• _Task requirements_:
Convert the lines between the one holding "This screenshot has width=2576, height=1372. Find" and the one holding "I want to click on Editor", inclusive, into a Markdown table with columns "Row" and "Line", leaving out blank lines.

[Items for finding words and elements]

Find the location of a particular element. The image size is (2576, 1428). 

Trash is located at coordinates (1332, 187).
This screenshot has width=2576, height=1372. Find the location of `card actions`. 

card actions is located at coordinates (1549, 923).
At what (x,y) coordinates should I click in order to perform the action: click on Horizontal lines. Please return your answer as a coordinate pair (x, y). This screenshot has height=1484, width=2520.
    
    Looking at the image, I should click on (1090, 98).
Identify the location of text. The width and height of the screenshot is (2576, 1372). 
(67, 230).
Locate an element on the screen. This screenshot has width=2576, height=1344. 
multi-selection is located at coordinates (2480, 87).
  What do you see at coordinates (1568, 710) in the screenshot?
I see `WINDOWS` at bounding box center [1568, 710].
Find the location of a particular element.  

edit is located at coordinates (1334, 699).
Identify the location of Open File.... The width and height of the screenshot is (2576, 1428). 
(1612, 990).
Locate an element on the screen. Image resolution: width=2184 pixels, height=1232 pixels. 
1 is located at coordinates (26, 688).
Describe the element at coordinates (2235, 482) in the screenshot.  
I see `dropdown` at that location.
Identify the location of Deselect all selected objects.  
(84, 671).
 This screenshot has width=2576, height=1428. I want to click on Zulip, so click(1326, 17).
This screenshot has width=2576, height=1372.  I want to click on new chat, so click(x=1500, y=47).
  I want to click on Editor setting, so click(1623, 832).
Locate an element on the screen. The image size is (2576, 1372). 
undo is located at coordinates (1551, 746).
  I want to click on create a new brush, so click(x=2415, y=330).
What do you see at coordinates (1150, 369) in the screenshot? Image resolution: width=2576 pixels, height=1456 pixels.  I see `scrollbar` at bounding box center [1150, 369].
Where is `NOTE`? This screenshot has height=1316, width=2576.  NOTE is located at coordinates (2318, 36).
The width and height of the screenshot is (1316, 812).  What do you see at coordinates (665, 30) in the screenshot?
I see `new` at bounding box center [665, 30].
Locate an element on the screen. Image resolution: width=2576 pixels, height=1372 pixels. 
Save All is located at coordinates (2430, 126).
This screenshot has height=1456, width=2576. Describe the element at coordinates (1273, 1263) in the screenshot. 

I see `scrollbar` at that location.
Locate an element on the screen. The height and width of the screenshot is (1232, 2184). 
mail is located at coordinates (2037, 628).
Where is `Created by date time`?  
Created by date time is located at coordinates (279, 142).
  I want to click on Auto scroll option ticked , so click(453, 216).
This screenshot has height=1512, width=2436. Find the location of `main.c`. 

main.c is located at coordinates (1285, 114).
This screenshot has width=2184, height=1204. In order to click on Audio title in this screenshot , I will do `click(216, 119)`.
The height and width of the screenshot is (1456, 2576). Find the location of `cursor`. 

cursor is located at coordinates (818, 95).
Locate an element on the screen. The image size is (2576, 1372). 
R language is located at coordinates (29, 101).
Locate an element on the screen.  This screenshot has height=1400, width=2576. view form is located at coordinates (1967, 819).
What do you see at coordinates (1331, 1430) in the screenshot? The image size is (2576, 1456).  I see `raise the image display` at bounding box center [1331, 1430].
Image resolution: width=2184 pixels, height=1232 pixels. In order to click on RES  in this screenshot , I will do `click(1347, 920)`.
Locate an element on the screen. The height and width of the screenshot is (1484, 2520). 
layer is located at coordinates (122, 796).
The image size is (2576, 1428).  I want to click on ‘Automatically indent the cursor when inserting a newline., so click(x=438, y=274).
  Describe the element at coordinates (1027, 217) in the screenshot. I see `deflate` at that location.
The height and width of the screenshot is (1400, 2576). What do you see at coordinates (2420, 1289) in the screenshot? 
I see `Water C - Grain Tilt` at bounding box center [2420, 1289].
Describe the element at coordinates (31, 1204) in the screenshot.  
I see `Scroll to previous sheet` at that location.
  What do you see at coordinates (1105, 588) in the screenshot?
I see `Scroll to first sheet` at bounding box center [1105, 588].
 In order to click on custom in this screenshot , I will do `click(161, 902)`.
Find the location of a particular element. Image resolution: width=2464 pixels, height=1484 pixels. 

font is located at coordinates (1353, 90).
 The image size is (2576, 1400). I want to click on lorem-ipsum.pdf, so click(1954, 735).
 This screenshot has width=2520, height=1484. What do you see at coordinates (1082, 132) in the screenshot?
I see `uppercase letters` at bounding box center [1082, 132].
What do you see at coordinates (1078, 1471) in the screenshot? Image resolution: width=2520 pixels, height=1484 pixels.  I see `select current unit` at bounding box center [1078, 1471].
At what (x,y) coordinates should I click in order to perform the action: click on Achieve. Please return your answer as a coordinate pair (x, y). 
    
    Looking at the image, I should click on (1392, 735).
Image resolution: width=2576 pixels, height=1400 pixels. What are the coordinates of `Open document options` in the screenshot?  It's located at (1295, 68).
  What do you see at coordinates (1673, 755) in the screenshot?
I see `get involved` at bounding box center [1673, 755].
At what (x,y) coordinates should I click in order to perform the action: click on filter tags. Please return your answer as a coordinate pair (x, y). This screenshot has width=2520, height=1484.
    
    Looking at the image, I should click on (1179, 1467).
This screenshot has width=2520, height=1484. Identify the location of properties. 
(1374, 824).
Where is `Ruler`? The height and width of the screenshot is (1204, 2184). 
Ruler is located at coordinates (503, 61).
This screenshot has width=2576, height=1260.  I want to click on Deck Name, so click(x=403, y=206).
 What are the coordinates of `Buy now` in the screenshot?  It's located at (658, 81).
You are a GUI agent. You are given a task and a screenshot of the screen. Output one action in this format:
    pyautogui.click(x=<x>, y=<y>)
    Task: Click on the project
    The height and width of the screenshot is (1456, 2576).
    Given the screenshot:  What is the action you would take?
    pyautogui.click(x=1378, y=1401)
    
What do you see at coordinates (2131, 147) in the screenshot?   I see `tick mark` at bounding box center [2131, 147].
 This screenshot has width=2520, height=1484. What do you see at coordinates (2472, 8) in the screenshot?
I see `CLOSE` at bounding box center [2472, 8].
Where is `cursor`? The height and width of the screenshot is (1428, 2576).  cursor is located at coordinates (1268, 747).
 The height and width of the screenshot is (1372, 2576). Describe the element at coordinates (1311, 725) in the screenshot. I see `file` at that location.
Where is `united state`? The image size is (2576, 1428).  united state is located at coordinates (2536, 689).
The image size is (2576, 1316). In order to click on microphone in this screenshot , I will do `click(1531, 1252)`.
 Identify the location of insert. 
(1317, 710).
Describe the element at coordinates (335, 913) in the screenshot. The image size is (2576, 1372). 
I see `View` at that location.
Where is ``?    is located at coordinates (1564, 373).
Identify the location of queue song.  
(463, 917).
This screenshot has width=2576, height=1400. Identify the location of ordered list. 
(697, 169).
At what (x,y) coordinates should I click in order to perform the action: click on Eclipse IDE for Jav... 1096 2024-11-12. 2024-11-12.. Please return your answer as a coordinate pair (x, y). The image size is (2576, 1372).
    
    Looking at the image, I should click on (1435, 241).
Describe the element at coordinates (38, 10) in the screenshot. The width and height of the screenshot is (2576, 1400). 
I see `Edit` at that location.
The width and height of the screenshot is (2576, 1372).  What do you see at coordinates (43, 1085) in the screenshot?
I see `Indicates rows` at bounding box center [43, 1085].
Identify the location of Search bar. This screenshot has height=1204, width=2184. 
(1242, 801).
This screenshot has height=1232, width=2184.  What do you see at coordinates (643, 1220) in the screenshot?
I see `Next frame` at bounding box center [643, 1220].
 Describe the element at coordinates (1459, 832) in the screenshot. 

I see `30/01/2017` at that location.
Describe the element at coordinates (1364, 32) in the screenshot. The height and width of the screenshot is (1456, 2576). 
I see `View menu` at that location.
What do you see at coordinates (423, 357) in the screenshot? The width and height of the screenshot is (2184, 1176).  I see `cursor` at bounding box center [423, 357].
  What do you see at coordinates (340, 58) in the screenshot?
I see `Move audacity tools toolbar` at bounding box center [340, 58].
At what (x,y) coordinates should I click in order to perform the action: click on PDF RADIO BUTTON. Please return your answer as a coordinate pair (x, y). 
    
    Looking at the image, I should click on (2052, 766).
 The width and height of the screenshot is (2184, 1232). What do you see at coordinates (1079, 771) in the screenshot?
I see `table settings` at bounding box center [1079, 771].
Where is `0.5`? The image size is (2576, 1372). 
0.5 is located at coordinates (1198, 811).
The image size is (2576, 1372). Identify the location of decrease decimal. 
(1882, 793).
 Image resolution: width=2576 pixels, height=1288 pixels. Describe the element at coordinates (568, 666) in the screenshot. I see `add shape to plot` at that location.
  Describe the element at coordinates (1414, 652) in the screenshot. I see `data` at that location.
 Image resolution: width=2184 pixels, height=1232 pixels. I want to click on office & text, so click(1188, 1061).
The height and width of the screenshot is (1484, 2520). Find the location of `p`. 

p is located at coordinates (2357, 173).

• _Answer to this problem_:
| Row | Line |
|---|---|
| 1 | This screenshot has width=2576, height=1372. Find the location of `card actions`.  |
| 2 | card actions is located at coordinates (1549, 923). |
| 3 | At what (x,y) coordinates should I click in order to perform the action: click on Horizontal lines. Please return your answer as a coordinate pair (x, y). This screenshot has height=1484, width=2520. |
| 4 |     Looking at the image, I should click on (1090, 98). |
| 5 | Identify the location of text. The width and height of the screenshot is (2576, 1372).  |
| 6 | (67, 230). |
| 7 | Locate an element on the screen. This screenshot has width=2576, height=1344.  |
| 8 | multi-selection is located at coordinates (2480, 87). |
| 9 |   What do you see at coordinates (1568, 710) in the screenshot? |
| 10 | I see `WINDOWS` at bounding box center [1568, 710]. |
| 11 | Find the location of a particular element.   |
| 12 | edit is located at coordinates (1334, 699). |
| 13 | Identify the location of Open File.... The width and height of the screenshot is (2576, 1428).  |
| 14 | (1612, 990). |
| 15 | Locate an element on the screen. Image resolution: width=2184 pixels, height=1232 pixels.  |
| 16 | 1 is located at coordinates (26, 688). |
| 17 | Describe the element at coordinates (2235, 482) in the screenshot.   |
| 18 | I see `dropdown` at that location. |
| 19 | Identify the location of Deselect all selected objects.   |
| 20 | (84, 671). |
| 21 |  This screenshot has width=2576, height=1428. I want to click on Zulip, so click(1326, 17). |
| 22 | This screenshot has width=2576, height=1372.  I want to click on new chat, so click(x=1500, y=47). |
| 23 |   I want to click on Editor setting, so click(1623, 832). |